▸ What you need to do: Begin at the line with "Instruction: Show more" and write out every line after it, exactly, through the last line below, adding nothing.
Segment Start: Provided data
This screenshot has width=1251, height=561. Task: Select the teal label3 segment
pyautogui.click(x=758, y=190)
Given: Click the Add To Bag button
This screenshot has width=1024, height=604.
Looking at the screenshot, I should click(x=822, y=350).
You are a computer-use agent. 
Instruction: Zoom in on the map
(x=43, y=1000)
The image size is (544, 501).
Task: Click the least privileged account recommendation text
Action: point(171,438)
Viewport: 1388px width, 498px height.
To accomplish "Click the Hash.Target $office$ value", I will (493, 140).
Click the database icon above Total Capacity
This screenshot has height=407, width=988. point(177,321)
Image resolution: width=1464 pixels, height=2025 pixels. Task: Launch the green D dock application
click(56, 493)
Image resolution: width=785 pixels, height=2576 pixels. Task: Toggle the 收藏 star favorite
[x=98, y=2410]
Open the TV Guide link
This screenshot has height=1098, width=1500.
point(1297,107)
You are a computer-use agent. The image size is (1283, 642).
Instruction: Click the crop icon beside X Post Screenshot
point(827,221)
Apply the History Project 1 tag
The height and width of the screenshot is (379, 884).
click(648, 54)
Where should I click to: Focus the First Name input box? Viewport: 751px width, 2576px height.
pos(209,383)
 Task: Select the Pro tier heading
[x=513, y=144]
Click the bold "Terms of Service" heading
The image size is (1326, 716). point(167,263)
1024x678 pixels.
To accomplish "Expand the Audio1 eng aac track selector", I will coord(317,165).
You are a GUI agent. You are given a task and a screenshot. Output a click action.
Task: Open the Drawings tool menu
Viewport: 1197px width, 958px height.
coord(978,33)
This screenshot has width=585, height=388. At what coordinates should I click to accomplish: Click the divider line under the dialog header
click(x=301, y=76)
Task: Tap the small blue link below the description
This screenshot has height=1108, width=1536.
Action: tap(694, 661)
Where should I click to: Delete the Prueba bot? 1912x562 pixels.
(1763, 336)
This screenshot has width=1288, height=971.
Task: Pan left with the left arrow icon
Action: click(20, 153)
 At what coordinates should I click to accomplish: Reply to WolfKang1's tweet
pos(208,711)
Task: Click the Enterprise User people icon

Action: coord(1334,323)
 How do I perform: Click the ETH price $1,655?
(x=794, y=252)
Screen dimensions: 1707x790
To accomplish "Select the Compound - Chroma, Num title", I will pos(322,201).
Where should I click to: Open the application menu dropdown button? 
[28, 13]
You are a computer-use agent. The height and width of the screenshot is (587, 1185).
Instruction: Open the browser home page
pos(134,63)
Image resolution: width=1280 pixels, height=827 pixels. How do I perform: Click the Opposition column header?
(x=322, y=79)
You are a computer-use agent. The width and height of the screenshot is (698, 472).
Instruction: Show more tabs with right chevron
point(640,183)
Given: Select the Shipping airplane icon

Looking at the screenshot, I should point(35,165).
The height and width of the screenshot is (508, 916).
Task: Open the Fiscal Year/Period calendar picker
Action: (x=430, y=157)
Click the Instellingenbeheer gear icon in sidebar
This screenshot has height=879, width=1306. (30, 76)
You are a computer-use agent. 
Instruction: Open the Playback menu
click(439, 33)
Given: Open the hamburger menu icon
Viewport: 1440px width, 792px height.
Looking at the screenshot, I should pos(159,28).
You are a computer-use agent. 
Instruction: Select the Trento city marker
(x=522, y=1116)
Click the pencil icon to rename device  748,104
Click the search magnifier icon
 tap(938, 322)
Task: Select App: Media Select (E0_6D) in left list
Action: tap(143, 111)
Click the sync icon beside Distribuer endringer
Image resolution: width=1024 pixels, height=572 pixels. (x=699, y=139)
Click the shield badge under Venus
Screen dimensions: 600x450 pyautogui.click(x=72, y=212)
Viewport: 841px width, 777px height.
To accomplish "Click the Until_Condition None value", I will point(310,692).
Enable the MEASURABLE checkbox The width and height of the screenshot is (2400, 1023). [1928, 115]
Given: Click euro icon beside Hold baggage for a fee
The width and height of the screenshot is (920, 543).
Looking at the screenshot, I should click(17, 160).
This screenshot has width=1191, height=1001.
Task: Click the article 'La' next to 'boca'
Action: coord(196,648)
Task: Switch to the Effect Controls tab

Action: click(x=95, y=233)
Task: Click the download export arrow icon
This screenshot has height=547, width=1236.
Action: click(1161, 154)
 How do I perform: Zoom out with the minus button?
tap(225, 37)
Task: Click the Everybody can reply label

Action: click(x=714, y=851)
Segment End: Provided data
▸ Your solution:
Instruction: Show more tabs with right chevron
point(640,183)
Given: Select the Shipping airplane icon

Looking at the screenshot, I should point(35,165).
The height and width of the screenshot is (508, 916).
Task: Open the Fiscal Year/Period calendar picker
Action: (x=430, y=157)
Click the Instellingenbeheer gear icon in sidebar
This screenshot has height=879, width=1306. (30, 76)
You are a computer-use agent. 
Instruction: Open the Playback menu
click(439, 33)
Given: Open the hamburger menu icon
Viewport: 1440px width, 792px height.
Looking at the screenshot, I should pos(159,28).
You are a computer-use agent. 
Instruction: Select the Trento city marker
(x=522, y=1116)
Click the pencil icon to rename device  748,104
Click the search magnifier icon
 tap(938, 322)
Task: Select App: Media Select (E0_6D) in left list
Action: tap(143, 111)
Click the sync icon beside Distribuer endringer
Image resolution: width=1024 pixels, height=572 pixels. (x=699, y=139)
Click the shield badge under Venus
Screen dimensions: 600x450 pyautogui.click(x=72, y=212)
Viewport: 841px width, 777px height.
To accomplish "Click the Until_Condition None value", I will point(310,692).
Enable the MEASURABLE checkbox The width and height of the screenshot is (2400, 1023). [1928, 115]
Given: Click euro icon beside Hold baggage for a fee
The width and height of the screenshot is (920, 543).
Looking at the screenshot, I should click(17, 160).
This screenshot has width=1191, height=1001.
Task: Click the article 'La' next to 'boca'
Action: coord(196,648)
Task: Switch to the Effect Controls tab

Action: click(x=95, y=233)
Task: Click the download export arrow icon
This screenshot has height=547, width=1236.
Action: click(1161, 154)
 How do I perform: Zoom out with the minus button?
tap(225, 37)
Task: Click the Everybody can reply label

Action: click(x=714, y=851)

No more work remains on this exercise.